Someone I respect recently posted an article from a news source that I also respect, but the article actually highlighted how data can mislead, either intentionally or not. An article on the Guardian.com, Amazon Prime Video’s growth outpaces Netflix in UK, tells the story of how Prime Video is growing at a faster rate than Netflix. The sub-title stresses that, “cross-promotion to Amazon shoppers and new on-demand series rank it top in 2017.”
The article goes on to point out several reasons why Amazon is top in 2017:
- New series of the Grand Tour and Transparent are fueling growth
- Hefty cross promotion of Prime Video to regular Amazon shoppers is also contributing
- Prime Video increased its subscribers to 4.3 million in 2017, representing 41% year-on-year growth
- Netflix only grew 25% in the same period.
If you stopped reading the article there, and who reads an article until the end these days, you would think Amazon is doing a great job in the video market and Netflix should be very worried. If you worked at Amazon and get a similar report from your analytics team, you might high-five the head of Amazon Prime in the UK. If you were at Netflix and got a similar report from your analytics team, you might panic a little and divert resources to the UK.
The problem is that although the data is accurate it is misleading. The key figure is that Netflix added 1.6 million new subscribers in 2017, while Amazon added 1.3 million new subscribers for Prime Video in the UK. Thus Netflix actually extended its lead over Amazon by 300,000 customers in 2017. Netflix is in 8.2 million UK households (at the end of 2017), versus 3 million for Amazon.
How different would the story have been if the headline was Netflix extends lead by another 300,000. How different would the reception be at Amazon and Netflix respective headquarters if their analytics team presented data in this way.
The mistake in this case (and I will be generous and assume the Guardian was not click-baiting) is comparing growth rates (or any other rates) while neglecting the size of the relative base. It would be the same in football if you looked at Messi’s goal scoring versus a second year player. The latter may be scoring twice as many goals as he did as a rookie while Messi may have been flat or added a few. Thus the young player is growing his goal scoring 100% while Messi is adding only a few percent to his lifetime numbers. That does not mean that the second year player is either having as good a season as Messi or closing the gap.
The same happens in the mobile game world. Your slot game may be growing 100% month on month while Slotomania is growing 10% (not real numbers), but because their base is so high they are adding millions in revenue while you are still not profitable.
The key is only comparing trends when you are comparing apples to apples. Trends mean something if you are looking at two products or companies of comparable size in the same stage of their lifecycle. Looking at two auto companies who launched an SUV the same year in the same market makes sense, comparing growth rates of two automakers, one who is new and has no dealer network with one that has been around 100 years is worthless.

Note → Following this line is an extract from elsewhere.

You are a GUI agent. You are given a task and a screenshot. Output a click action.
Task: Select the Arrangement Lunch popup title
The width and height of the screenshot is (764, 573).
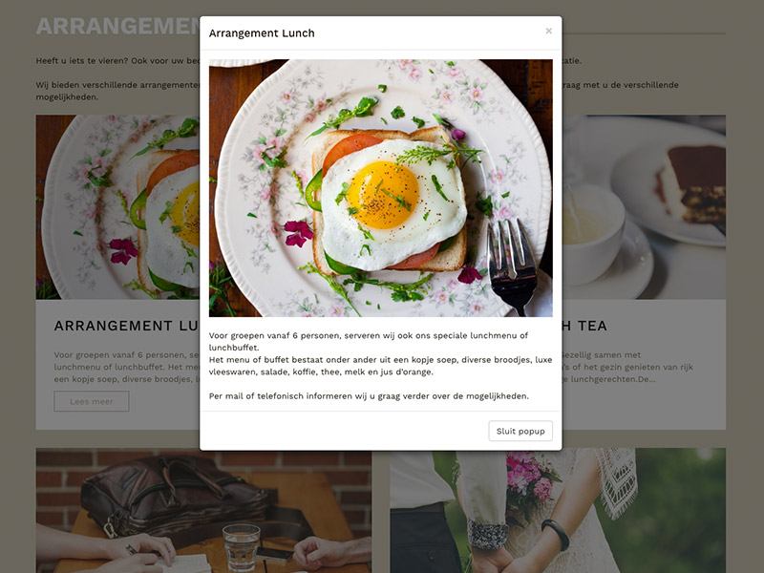pos(262,33)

You need to look deeper into the numbers. Look at the absolute numbers. Look at the pricing. Look at the target market. Look at percent usage (in the Amazon case, how engaged are Prime users who may have bought it just to get free shipping versus Netflix users). The key to using data effectively is look deeply at the data and understand what is driving the results. You also need to make sure your analytics team does the same. It is very easy to make conclusions based on obvious trends. Avoid superficial analysis and, more importantly, superficial conclusions.
- A recent article implied Amazon Prime Video was doing better than Netflix in the UK as it grew 41% versus 25% by Netflix.
- The article is misleading as Netflix actually added 300,000 more customers than Amazon. This obfuscation shows how data can mislead if you focus on trends but are not comparing comparable companies or products.
- The key to using data effectively is look deeply at the data and understand what is driving the results.